A guide to Apdex score: Calculations, improvements, and more
Posted Mar 25, 2022 | 11 min. (2279 words)Apdex scores focus and align the varying perceptions of different teams. If you ask people in your organization to define what “performance” means for the application you’ve developed and deployed, you’re likely to get different answers. An SRE engineer might argue that a performant application has the highest possible uptime. A designer might say a critical dimension of performance is how easily users can get tasks done thanks to a carefully-crafted UI. Product or marketing folks might say the only performance that matters is an application that attracts users, retains them, and keeps MRR rising.
And then there’s you, arguing that an application’s performance is its raw speed: how quickly it responds to input, executes backend code and queries a database, and returns data.
How does an Apdex score help? With all these definitions, each valid but skewed by individual priorities, how can a company agree on what “performance” means across multiple teams, applications, and services?

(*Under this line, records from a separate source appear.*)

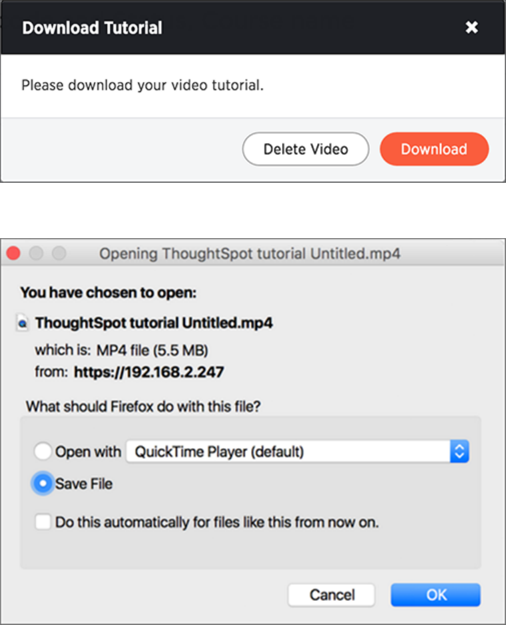
Task: Close the Download Tutorial dialog with X
Action: pos(471,27)
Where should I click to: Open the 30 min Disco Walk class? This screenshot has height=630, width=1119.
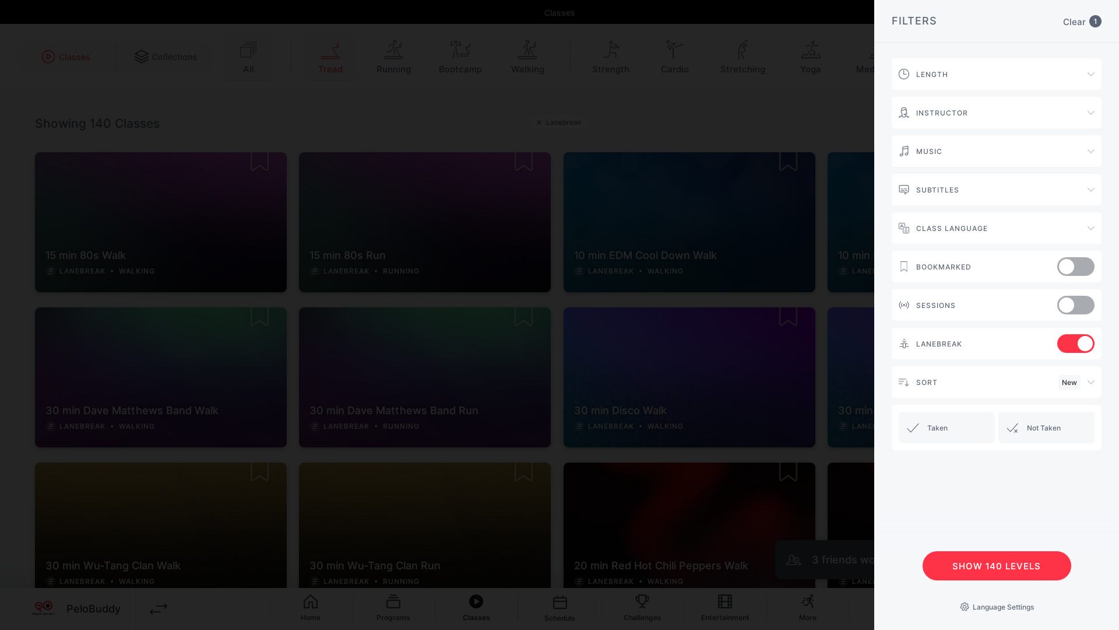689,377
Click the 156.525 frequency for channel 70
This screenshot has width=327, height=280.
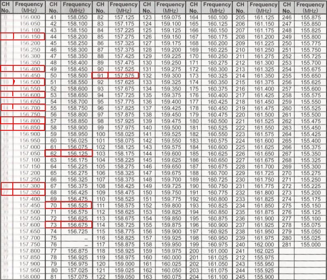77,204
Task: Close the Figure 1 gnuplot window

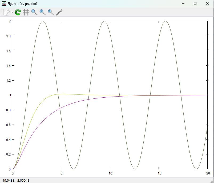Action: click(x=207, y=3)
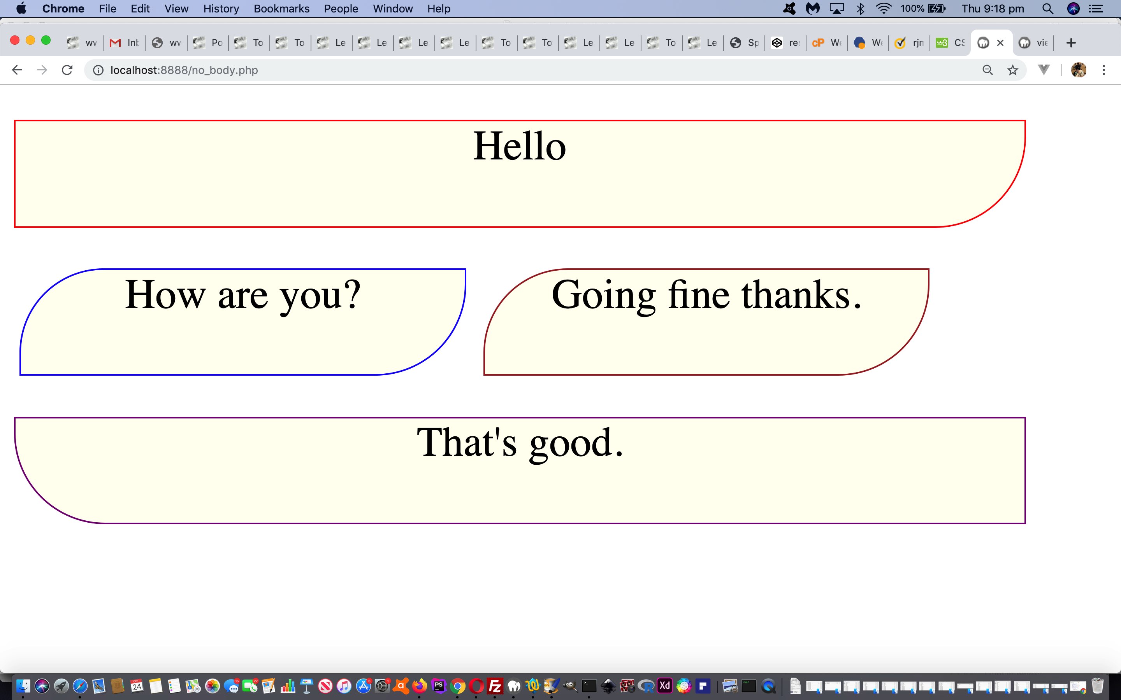
Task: Click the reload/refresh page button
Action: pyautogui.click(x=69, y=70)
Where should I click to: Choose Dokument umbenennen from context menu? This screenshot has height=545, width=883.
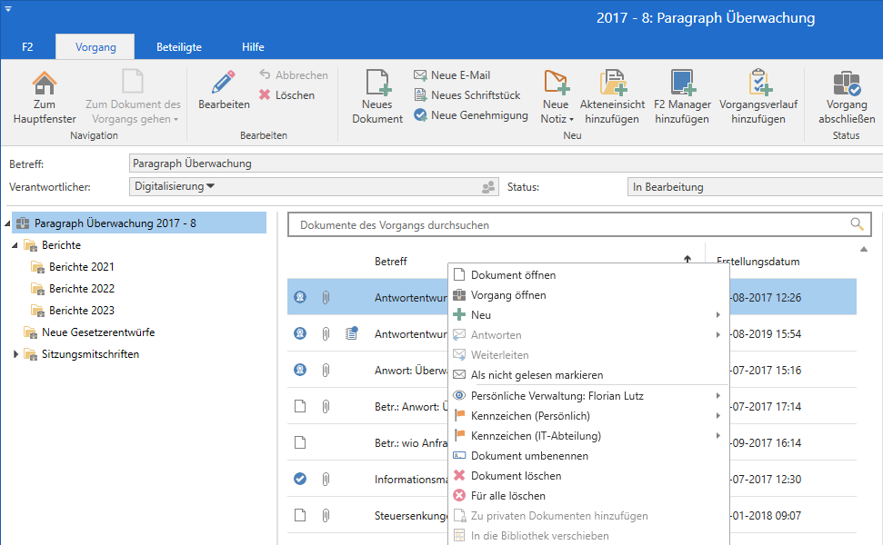[528, 456]
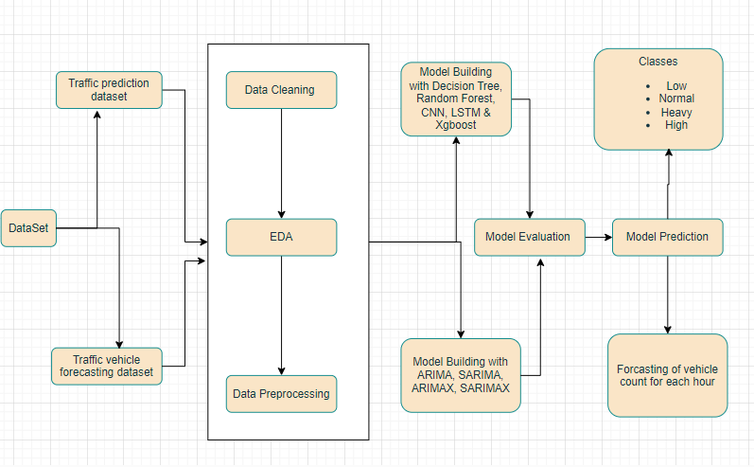Click the ARIMA, SARIMA model building box
The height and width of the screenshot is (467, 754).
click(x=460, y=375)
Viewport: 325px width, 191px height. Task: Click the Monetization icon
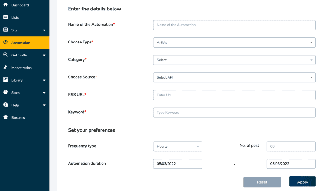point(5,67)
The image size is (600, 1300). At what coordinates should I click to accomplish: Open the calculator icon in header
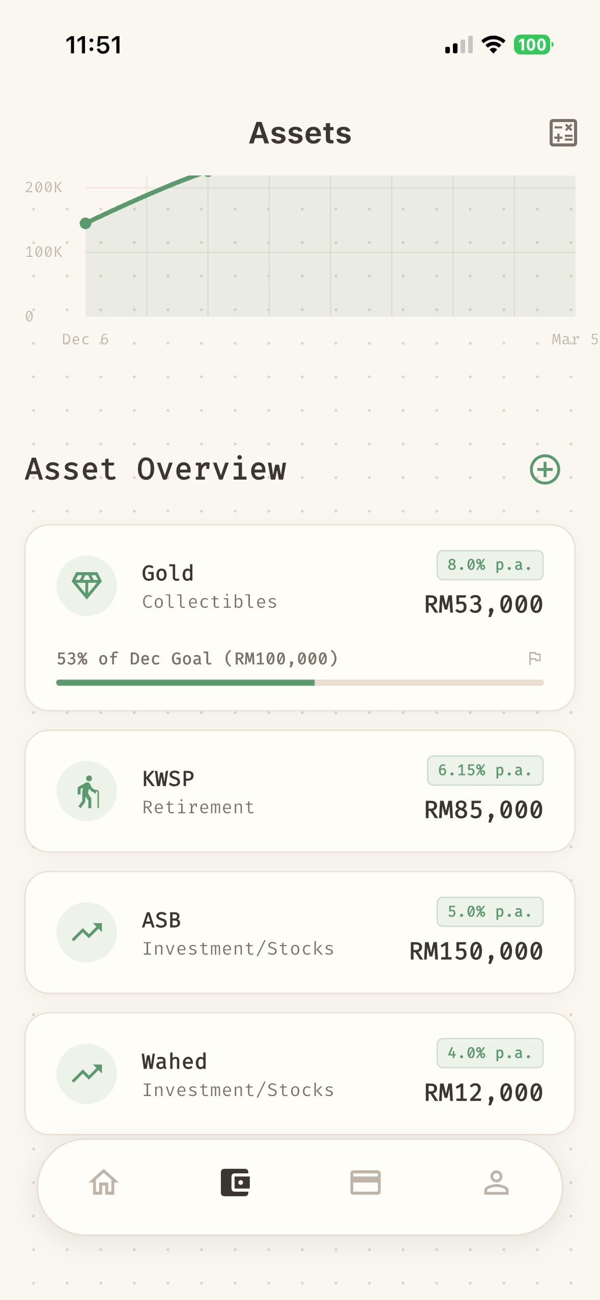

Apdex gets teams to “measure what matters”: the user experience.
What are Apdex scores?
The Apdex (Application Performance Index) score is an open standard, developed and maintained by the Apdex Alliance, which defines three different types of users and their experience with an application:
- A satisfied user feels fully productive on your application due to a smooth, responsive experience that’s free of any slowdowns.
- A tolerating user may notice small amounts of lag or slowdowns, but continues to work around them without complaint.
- A frustrated user is actively thinking about not waiting for your application to respond or abandoning it altogether due to consistent lag or long waiting times.
Apdex measures the ratio of satisfied, tolerating, and frustrated users based on raw response time data. It converts raw data, which can be difficult to interpret, into human-friendly insights about real user satisfaction, which helps disparate (and often non-technical) teams align on new features or improvements that could improve scores. (In this respect, it fills a similar need to Core Web Vitals while measuring quite different indicators).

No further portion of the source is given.